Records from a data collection

========================================================================

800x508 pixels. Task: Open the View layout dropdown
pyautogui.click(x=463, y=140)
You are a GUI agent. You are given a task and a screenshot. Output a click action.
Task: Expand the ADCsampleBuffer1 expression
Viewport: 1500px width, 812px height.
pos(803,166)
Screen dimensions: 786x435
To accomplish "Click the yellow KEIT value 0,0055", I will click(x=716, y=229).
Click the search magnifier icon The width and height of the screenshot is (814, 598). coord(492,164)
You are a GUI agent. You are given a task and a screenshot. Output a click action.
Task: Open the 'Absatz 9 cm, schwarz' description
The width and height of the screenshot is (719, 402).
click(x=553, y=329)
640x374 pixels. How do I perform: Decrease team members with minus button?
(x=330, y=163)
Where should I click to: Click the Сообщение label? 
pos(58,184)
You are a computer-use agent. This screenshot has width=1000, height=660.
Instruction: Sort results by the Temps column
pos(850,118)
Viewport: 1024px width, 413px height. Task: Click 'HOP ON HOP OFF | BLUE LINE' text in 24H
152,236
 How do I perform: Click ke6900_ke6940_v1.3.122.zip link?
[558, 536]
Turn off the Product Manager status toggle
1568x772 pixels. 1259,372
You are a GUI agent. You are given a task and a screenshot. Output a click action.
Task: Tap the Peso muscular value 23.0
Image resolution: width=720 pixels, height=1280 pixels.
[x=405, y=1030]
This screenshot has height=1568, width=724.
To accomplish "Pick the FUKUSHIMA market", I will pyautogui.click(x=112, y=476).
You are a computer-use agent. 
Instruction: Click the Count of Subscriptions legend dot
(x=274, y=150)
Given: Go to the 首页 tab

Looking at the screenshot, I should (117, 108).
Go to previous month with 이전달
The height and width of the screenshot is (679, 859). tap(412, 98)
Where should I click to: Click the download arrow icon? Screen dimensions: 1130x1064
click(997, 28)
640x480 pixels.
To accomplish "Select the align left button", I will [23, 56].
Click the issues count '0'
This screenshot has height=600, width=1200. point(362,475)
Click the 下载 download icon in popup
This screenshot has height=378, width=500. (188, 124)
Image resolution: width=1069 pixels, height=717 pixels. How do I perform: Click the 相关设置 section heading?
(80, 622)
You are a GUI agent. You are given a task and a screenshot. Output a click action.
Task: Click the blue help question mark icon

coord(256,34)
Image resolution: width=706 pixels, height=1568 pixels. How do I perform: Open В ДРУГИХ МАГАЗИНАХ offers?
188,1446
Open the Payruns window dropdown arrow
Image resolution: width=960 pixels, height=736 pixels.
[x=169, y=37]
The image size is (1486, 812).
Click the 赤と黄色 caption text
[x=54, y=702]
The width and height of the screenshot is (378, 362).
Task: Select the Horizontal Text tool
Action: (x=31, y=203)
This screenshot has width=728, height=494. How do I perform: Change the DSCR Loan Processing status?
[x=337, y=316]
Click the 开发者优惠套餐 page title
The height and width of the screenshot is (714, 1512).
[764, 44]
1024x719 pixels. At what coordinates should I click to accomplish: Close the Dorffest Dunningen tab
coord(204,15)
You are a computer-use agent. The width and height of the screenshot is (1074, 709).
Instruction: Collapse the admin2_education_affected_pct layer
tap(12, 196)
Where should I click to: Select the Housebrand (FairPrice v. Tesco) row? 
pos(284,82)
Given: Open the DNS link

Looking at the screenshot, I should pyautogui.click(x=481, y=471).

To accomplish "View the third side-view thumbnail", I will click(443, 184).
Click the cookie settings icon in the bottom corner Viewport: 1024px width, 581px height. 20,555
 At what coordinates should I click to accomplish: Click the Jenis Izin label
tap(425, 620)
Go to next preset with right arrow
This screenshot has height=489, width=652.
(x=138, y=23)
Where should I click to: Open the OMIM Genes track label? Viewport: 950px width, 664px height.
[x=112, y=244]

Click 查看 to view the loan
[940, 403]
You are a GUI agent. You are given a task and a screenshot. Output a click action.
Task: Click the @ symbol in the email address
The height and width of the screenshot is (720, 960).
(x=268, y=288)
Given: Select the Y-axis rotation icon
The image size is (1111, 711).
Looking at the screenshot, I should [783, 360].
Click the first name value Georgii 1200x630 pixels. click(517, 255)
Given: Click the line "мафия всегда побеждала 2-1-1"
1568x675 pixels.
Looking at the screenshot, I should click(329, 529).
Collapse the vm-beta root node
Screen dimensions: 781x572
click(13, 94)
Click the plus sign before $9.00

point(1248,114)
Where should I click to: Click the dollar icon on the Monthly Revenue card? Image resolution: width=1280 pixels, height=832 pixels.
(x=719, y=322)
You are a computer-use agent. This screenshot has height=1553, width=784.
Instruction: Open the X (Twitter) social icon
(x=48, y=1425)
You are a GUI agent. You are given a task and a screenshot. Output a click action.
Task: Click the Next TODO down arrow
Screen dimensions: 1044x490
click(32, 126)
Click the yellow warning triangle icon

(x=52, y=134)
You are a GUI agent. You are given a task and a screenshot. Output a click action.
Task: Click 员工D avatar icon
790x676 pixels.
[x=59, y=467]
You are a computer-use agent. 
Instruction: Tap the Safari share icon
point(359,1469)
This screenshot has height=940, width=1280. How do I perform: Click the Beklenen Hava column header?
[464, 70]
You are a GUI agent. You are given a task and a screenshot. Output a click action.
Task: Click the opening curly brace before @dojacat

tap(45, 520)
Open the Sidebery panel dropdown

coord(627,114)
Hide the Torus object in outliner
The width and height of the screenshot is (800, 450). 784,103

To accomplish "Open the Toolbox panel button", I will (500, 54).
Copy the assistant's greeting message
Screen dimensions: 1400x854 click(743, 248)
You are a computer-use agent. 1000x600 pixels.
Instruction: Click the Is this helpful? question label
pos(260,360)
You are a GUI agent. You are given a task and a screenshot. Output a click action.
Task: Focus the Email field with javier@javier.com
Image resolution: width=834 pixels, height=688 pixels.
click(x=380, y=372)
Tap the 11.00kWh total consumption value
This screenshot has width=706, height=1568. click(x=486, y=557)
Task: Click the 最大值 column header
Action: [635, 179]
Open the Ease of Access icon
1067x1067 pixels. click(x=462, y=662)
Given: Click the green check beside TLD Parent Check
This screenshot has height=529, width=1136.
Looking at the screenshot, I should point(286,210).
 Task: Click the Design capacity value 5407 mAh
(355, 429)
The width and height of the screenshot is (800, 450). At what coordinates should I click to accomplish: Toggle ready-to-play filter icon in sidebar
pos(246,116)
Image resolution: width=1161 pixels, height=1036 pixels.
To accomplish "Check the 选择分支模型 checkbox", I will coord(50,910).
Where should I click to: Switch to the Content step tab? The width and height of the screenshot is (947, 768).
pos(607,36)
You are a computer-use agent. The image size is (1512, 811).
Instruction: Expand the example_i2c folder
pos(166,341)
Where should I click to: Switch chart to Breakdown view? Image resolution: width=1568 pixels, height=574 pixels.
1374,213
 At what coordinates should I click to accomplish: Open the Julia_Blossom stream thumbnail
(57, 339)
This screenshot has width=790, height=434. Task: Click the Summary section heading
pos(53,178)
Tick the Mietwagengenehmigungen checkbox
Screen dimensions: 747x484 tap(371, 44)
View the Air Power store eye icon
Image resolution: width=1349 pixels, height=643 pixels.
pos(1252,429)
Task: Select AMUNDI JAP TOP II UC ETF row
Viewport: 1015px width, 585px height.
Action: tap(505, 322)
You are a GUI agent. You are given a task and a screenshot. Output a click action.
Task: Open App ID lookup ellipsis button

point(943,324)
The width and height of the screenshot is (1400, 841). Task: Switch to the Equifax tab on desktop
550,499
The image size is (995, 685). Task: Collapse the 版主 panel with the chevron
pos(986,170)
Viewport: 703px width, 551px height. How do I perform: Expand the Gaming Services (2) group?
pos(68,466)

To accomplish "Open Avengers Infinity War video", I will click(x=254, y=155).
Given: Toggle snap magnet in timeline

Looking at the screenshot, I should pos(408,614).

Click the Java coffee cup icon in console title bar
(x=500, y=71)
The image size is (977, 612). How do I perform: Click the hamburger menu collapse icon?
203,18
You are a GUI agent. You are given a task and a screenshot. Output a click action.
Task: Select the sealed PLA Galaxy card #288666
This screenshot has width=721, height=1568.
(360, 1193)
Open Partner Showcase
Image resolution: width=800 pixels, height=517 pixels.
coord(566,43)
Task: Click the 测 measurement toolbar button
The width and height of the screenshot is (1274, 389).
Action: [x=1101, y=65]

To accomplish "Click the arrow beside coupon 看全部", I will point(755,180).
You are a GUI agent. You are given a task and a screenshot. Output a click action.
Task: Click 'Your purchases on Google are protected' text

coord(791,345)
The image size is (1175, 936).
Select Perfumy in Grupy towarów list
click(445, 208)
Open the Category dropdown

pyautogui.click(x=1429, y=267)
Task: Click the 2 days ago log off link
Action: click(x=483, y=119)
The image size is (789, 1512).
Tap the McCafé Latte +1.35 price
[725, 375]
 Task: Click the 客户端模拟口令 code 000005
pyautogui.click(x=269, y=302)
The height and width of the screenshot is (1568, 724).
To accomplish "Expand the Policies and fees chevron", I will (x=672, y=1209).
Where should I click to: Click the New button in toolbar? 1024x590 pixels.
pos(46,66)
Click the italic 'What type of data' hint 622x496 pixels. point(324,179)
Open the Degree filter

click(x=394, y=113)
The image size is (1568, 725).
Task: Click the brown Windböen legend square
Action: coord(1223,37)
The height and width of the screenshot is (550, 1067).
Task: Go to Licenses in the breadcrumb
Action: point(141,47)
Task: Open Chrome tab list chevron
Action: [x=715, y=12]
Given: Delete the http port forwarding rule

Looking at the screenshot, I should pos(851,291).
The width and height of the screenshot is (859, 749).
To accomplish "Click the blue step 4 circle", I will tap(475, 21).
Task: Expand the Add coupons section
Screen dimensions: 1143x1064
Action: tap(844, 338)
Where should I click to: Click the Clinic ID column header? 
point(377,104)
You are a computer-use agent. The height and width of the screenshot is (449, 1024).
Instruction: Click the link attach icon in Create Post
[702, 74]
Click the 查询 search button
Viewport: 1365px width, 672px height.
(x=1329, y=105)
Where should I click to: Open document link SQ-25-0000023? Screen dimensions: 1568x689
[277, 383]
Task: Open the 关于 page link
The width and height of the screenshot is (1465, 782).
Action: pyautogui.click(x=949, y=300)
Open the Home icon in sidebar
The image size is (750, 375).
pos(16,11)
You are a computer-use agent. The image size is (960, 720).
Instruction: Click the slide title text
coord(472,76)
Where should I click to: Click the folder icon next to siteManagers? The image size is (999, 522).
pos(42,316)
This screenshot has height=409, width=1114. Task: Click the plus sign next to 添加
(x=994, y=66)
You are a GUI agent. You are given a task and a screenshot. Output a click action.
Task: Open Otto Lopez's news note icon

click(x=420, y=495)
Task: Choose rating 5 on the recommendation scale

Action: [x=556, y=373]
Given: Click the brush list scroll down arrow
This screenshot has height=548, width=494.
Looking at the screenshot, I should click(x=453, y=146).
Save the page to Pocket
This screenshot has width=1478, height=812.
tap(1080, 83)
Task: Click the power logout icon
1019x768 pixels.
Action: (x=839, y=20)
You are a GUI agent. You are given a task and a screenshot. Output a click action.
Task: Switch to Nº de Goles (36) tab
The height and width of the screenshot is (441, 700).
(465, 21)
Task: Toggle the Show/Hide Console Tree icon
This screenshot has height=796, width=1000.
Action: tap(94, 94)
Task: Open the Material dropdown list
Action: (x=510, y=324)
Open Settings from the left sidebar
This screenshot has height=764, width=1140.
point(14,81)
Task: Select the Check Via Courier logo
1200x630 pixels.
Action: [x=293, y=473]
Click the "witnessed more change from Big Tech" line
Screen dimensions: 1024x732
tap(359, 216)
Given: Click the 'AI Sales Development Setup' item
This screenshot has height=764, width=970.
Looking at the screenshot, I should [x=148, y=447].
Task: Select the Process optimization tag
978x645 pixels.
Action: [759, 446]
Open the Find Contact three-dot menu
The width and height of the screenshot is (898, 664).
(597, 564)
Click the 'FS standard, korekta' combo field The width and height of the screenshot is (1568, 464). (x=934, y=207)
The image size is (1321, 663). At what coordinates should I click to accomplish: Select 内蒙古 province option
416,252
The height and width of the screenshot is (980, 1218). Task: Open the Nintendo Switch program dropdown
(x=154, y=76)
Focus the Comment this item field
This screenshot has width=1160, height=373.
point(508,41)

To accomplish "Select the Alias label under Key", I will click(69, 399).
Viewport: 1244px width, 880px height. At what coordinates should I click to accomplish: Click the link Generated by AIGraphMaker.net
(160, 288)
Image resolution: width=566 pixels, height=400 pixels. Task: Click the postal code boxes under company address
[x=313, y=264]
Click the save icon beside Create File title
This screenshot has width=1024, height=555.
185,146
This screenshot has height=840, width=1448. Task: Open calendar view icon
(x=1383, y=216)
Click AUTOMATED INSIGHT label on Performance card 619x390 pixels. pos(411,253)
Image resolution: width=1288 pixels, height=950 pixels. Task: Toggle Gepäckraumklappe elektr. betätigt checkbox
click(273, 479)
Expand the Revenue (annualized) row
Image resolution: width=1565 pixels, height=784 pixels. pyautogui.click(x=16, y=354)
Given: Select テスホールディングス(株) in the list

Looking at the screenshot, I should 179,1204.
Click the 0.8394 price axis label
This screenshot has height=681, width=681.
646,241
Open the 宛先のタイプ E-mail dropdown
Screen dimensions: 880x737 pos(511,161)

========================================================================

*YOUR INSTRUCTIONS*. Reproduce exactly the entries above, limited to the lines from the one with "Open the Category dropdown" through the one with "Given: Click the brush list scroll down arrow", both included.

*ANSWER TO THIS EXERCISE*.
Open the Category dropdown

pyautogui.click(x=1429, y=267)
Task: Click the 2 days ago log off link
Action: click(x=483, y=119)
The image size is (789, 1512).
Tap the McCafé Latte +1.35 price
[725, 375]
 Task: Click the 客户端模拟口令 code 000005
pyautogui.click(x=269, y=302)
The height and width of the screenshot is (1568, 724).
To accomplish "Expand the Policies and fees chevron", I will (x=672, y=1209).
Where should I click to: Click the New button in toolbar? 1024x590 pixels.
pos(46,66)
Click the italic 'What type of data' hint 622x496 pixels. point(324,179)
Open the Degree filter

click(x=394, y=113)
The image size is (1568, 725).
Task: Click the brown Windböen legend square
Action: coord(1223,37)
The height and width of the screenshot is (550, 1067).
Task: Go to Licenses in the breadcrumb
Action: point(141,47)
Task: Open Chrome tab list chevron
Action: [x=715, y=12]
Given: Delete the http port forwarding rule

Looking at the screenshot, I should pos(851,291).
The width and height of the screenshot is (859, 749).
To accomplish "Click the blue step 4 circle", I will tap(475, 21).
Task: Expand the Add coupons section
Screen dimensions: 1143x1064
Action: tap(844, 338)
Where should I click to: Click the Clinic ID column header? 
point(377,104)
You are a computer-use agent. The height and width of the screenshot is (449, 1024).
Instruction: Click the link attach icon in Create Post
[702, 74]
Click the 查询 search button
Viewport: 1365px width, 672px height.
(x=1329, y=105)
Where should I click to: Open document link SQ-25-0000023? Screen dimensions: 1568x689
[277, 383]
Task: Open the 关于 page link
The width and height of the screenshot is (1465, 782).
Action: pyautogui.click(x=949, y=300)
Open the Home icon in sidebar
The image size is (750, 375).
pos(16,11)
You are a computer-use agent. The image size is (960, 720).
Instruction: Click the slide title text
coord(472,76)
Where should I click to: Click the folder icon next to siteManagers? The image size is (999, 522).
pos(42,316)
This screenshot has height=409, width=1114. Task: Click the plus sign next to 添加
(x=994, y=66)
You are a GUI agent. You are given a task and a screenshot. Output a click action.
Task: Open Otto Lopez's news note icon

click(x=420, y=495)
Task: Choose rating 5 on the recommendation scale

Action: [x=556, y=373]
Given: Click the brush list scroll down arrow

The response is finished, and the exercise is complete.